A's to March Q's - Part II
4/3/2006 (updated 4/3/2006)

Hi - without wishing to be overly obscure, I was listening to the RT box set (great stuff...) and was reminded of the mini-tour with the Albion Dance Band Mk2 (?), and a gig they did at Manchester Poly in Oct 72 or thereabouts. Among many delights that evening (along with Simon playing occasional drums), I can remember a song about a gunfighter ("Don't Make it 54"... what happened to that?) and Run Run Rudolph (Christmas was only 2 and half months away...), but was there also a version of a Left Banke (or Michael Browne at least) song too?

I remember that gig very well. It was a time when the Albion Band was in a rather fractured state, and Linda and I were asked to join for a few outstanding bookings – I think it was three shows. Dave Mattacks quit just before the Manchester show, so Simon and I played drums on a few items! The band was myself, Linda. Ashley, Simon, and Sue Draheim. ‘Don’t Make It ‘54’ was a song Ashley found about John Wesley Harding – I don’t remember the singer. The Left Banke song could have been ‘She May Call You Up Tonight’ or ‘Pretty Ballerina’ or ‘Walk Away Renee’.

A trivial one, I know, but who did the Scots accents in the dialogue in ‘Smiffy’s Glass Eye’

That was Linda, varispeeded up and down to sound like two different people. Although she is a Sassenach, born in Hackney, she was raised in Glasgow, and I trust her accent passes muster.

Leah, my 4 year old daughter and I have been enjoying the new 5-CD box set. What better a way to teach her about hydrofoils, carrier pigeons, Helen Keller and other important topics. However, we have been stumped in your song about Alexander Graham Bell by a reference to his writing a book for kids. Naturally, Leah wanted to know about the book and where we could get it. So we headed off to our local library (The Providence Athenaeum, the 4th oldest library in the country, and not far from Lupo’s) to do some sleuthing. Finding nothing in their catalogue, we enlisted the help of the local librarian who after a while also pronounced herself stumped. But on the internet we did find the AGB Foundation in Cape Breton, Canada, and wrote to them. They replied:

“The song could be referring to one of two books Bell wrote. As you may know, Bell began his career teaching speech to deaf children. One of his first private pupils was a little boy named Georgie Saunders, and to help Georgie learn to speak "naturally" he wrote a reader for him. The book had pictures cut from magazines and text Bell wrote himself, and the size of the text increased and decreased according to how much emphasis the speaker was to place on a particular word or phrase. I believe he used this reader with other students as well.

Later on in his life, when he was a grandfather, he was a great advocate of learning by doing, and in fact the first Montessori school in Canada was on his estate here in Nova Scotia. He became interested in having his grandson do some simple science experiments to learn basic scientific principles, and he compiled a few of them into a booklet that was published in the Volta Review, a publication from the American Association for the Teaching of Speech to the Deaf (now called the Alexander Graham Bell Association for the Deaf and Hard of Hearing).

So I'm not sure which book the songwriter was referring to, but he definitely had his facts straight!”

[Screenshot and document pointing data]

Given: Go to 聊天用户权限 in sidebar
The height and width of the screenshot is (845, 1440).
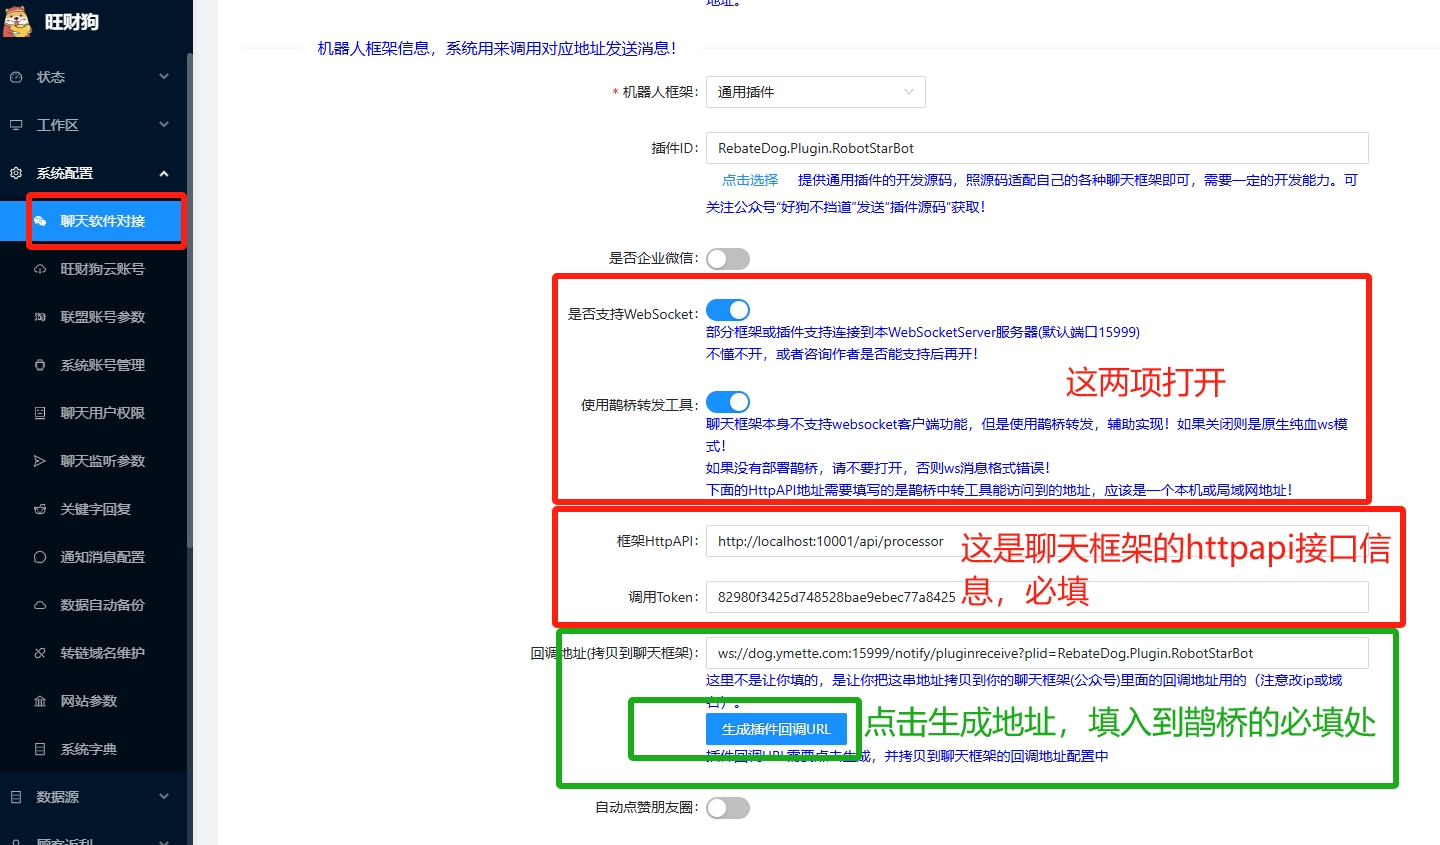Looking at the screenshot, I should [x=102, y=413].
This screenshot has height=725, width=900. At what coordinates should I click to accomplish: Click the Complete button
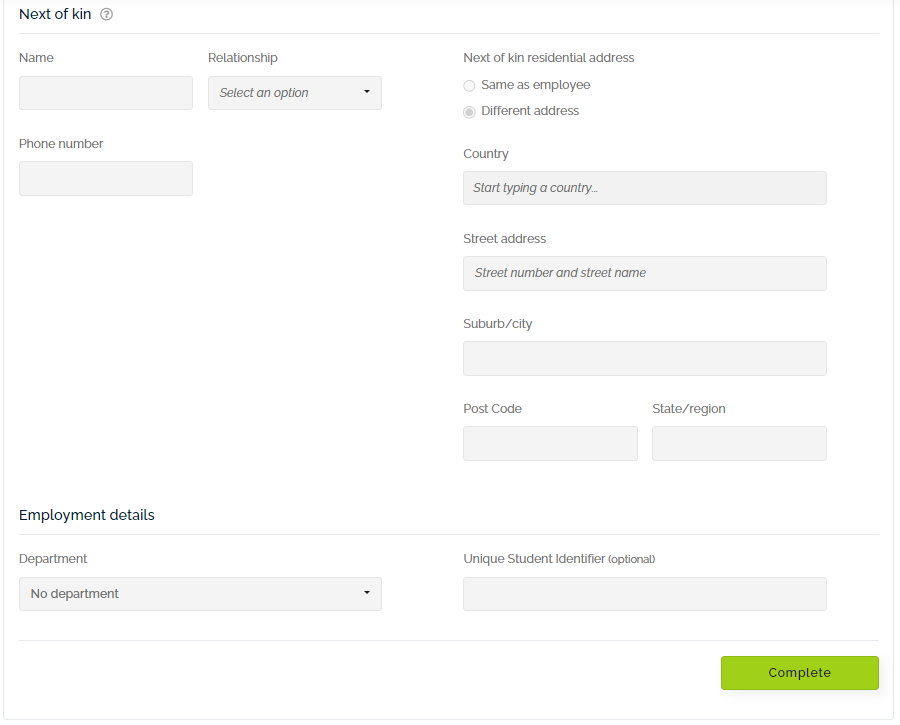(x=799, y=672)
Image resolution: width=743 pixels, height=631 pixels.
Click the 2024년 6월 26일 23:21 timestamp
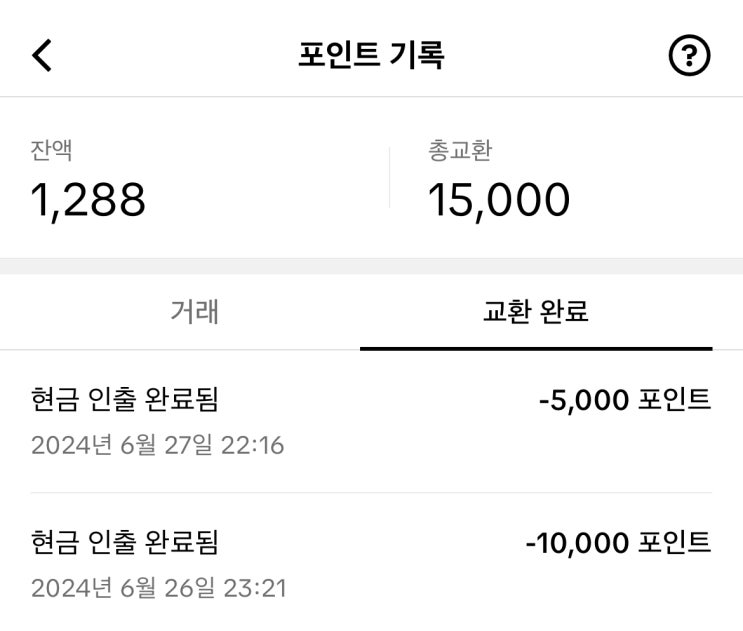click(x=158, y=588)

■ **TASK LIST**:
1) Give the entries as a Markdown table with the columns Row and Line, starting with the line containing "Image resolution: width=743" and going on through the end of the entries, with blank lines left out. Leave the pictures out of the table.
2) Continue the fan question-and-answer page from where it stops.

■ **ANSWERS TO THE EXERCISE**:
1)
| Row | Line |
|---|---|
| 1 | Image resolution: width=743 pixels, height=631 pixels. |
| 2 | Click the 2024년 6월 26일 23:21 timestamp |
| 3 | click(x=158, y=588) |

2)
So, RT, to put it simply, our question for you:

Thompson Richard, guitarist
Might find employ as a glossarist
Mentions of Bell's book for kids
Left his fans on the skids
Was it the book for Georgie?
Or the one for Montessori?
For curious minds, pray do tell
Which kiddies book by Graham Bell?

And while I’m at it, when are we going to see you put out that album for kids?

You’ve done your research very well
On Alexander Graham Bell
I never dreamed my rustic hay
Would cause a round of Q and A
But my A replying to your Q
Is – it’s the one in the Volta Review!
To bring his grandson’s mind to heel
(it later had a wider appeal)
To nurture his tender mind over matter
And give a leg-up on the science ladder
He wrote it for his youngest kin
That haltingly he might begin
To follow academically
In the hallowed steps of AGB!
(And the kiddie’s album – what a chore –
I’ve got eight songs – I need four more)

Greetings from NYC. I was just reading about the Buzz Feiten Tuning system - essentially tempered tuning for guitar and wondered if you have tried it out and if so what you thought. Thanks!

I was mentioning this in answers to February’s questions. If you play in standard tuning, it resolves the main tuning dilemma on the guitar, which is, making some of the thirds in the chords sound in tune, e.g. getting a C major chord and an A major chord both in tune, and F major and a D major. On the trombone, it is easy to pull the thirds in a bit. Pianos have a compromised, ‘tempered’ tuning. (Interestingly, when George Shearing had his Quintet, he worked out a special piano tuning so that he could be more in tune with the vibraphone). If you use open tuning, the advantages are less, and there are some disadvantages. Buzz’s method is, however, a well-considered system, and I would recommend checking it out to see if it’s something you need.

Is there any chance you will be coming to Madrid to play? That would be a dream come true. I’ve read somewhere that you played with Rory Gallagher (whom I absolutely love). Is there any recording? Any particular memories for a diehard fan? .

I would love to play more in Spain – I’ve only performed there once, at the Seville Guitar Festival. It needs some promoter to ask me, really.

Rory Gallagher was the nicest man. I only worked with him once. We did one of those Legends Of The Guitar-type shows back in the early eighties, with Juan Martin and I think David Lindley, at the Dominion (?) Theatre in London. I don’t know of any recording. I knew him slightly from the sixties, when we would often be on the bill with Taste. He was an absolute gentleman, and a fine, dedicated blues musician.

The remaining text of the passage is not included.